Excerpt provided
Universality has become a predominant focus of critique. To take just three examples: the purported universality of Western values has been exposed as a major justification for violent imperial enterprises, feminist thought has exposed so-called universal norms as having a specifically masculine provenance and nature, and the study of whiteness has largely been the exposure of specifically white features of institutions, practices, arts, norms, and laws that have been taken to be universal and colorless. All these examples follow the general Marxian form of critique that is guided by the proposition that all existing universalities conceal a factional interest. Universalities that function effectively and guide common sense were called hegemonies by Antonio Gramsci to highlight the fact of their social power and their historical character. In the humanities and in many of the social sciences, the word "universality" will ring with this potential for critique.

For some philosophers, the word will raise not historical and political concerns but logical and ontological questions about universal concepts in general—whether one has ontological commitments to the existence of whatever it is that a category or class term names and what the logic is of the relation of particulars to universal concepts.

Data supplied
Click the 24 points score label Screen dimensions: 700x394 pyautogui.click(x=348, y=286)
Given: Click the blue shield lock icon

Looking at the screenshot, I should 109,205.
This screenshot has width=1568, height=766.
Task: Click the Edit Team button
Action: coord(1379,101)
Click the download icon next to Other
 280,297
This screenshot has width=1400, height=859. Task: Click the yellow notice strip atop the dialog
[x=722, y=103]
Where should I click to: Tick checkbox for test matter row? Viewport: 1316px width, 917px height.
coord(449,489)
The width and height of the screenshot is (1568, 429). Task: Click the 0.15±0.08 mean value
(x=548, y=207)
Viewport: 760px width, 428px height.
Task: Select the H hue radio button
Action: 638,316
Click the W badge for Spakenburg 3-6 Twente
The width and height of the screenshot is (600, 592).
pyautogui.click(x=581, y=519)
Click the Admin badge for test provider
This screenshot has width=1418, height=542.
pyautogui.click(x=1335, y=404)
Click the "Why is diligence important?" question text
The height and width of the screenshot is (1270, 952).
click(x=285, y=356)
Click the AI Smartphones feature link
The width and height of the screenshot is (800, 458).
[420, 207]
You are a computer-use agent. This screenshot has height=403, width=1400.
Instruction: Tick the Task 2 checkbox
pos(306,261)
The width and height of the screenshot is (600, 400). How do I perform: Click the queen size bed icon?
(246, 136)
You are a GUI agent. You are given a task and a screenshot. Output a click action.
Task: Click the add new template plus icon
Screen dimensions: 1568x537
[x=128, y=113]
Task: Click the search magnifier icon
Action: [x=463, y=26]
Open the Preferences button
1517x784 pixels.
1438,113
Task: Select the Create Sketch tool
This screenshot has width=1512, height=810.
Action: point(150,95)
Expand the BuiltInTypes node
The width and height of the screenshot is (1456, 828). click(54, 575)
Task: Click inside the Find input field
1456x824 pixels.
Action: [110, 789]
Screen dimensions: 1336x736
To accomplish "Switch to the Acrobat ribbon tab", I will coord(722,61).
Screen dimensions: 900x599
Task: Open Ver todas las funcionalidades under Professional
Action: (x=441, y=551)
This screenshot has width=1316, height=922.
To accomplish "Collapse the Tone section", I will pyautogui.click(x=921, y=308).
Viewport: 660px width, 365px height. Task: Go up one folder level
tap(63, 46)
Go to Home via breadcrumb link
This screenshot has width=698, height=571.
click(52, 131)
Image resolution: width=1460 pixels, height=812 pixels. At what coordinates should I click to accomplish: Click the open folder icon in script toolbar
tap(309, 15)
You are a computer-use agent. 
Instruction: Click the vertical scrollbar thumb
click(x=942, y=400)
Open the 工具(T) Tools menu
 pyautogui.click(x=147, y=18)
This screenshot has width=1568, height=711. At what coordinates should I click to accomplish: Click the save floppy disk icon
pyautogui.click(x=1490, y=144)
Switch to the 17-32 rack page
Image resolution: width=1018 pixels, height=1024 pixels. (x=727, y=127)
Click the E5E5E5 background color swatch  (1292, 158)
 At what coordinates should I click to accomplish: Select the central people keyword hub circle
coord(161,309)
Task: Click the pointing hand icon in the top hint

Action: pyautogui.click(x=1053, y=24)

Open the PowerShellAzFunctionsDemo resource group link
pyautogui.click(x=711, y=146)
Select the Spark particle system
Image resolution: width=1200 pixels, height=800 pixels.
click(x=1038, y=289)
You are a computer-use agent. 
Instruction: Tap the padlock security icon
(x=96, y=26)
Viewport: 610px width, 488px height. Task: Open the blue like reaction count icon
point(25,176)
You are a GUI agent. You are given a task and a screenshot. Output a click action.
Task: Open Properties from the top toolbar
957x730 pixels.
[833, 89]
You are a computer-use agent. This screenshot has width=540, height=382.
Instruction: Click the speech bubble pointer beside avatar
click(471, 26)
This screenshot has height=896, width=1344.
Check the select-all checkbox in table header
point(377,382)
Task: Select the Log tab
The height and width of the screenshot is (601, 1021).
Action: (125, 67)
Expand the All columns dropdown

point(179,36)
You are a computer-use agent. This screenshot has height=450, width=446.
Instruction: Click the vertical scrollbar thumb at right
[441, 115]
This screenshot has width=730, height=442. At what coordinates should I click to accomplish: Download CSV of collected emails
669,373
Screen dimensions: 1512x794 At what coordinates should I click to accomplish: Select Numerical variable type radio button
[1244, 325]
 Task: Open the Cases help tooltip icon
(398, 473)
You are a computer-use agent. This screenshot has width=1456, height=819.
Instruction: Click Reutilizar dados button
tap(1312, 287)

Requests
[A] Answer these questions about the excerpt on universality:
(i) What did Antonio Gramsci call universalities that function effectively and guide common sense?
(ii) According to the excerpt, what provenance and nature has feminist thought exposed in so-called universal norms?
(iii) What kind of questions will the word "universality" raise for some philosophers?
[B] Put the lines of the listing, starting with its first line and going on through the line containing "pyautogui.click(x=1335, y=404)", both included, into a Markdown table with the columns Row and Line, where Row holds a row number. Leave out blank lines.
The excerpt on universality and the listing are unrelated to each other.

Answers by task
[A]
(i) Hegemonies.
(ii) A specifically masculine provenance and nature.
(iii) Logical and ontological questions about universal concepts in general.

[B]
| Row | Line |
|---|---|
| 1 | Click the 24 points score label Screen dimensions: 700x394 pyautogui.click(x=348, y=286) |
| 2 | Given: Click the blue shield lock icon |
| 3 | Looking at the screenshot, I should 109,205. |
| 4 | This screenshot has width=1568, height=766. |
| 5 | Task: Click the Edit Team button |
| 6 | Action: coord(1379,101) |
| 7 | Click the download icon next to Other |
| 8 |  280,297 |
| 9 | This screenshot has width=1400, height=859. Task: Click the yellow notice strip atop the dialog |
| 10 | [x=722, y=103] |
| 11 | Where should I click to: Tick checkbox for test matter row? Viewport: 1316px width, 917px height. |
| 12 | coord(449,489) |
| 13 | The width and height of the screenshot is (1568, 429). Task: Click the 0.15±0.08 mean value |
| 14 | (x=548, y=207) |
| 15 | Viewport: 760px width, 428px height. |
| 16 | Task: Select the H hue radio button |
| 17 | Action: 638,316 |
| 18 | Click the W badge for Spakenburg 3-6 Twente |
| 19 | The width and height of the screenshot is (600, 592). |
| 20 | pyautogui.click(x=581, y=519) |
| 21 | Click the Admin badge for test provider |
| 22 | This screenshot has width=1418, height=542. |
| 23 | pyautogui.click(x=1335, y=404) |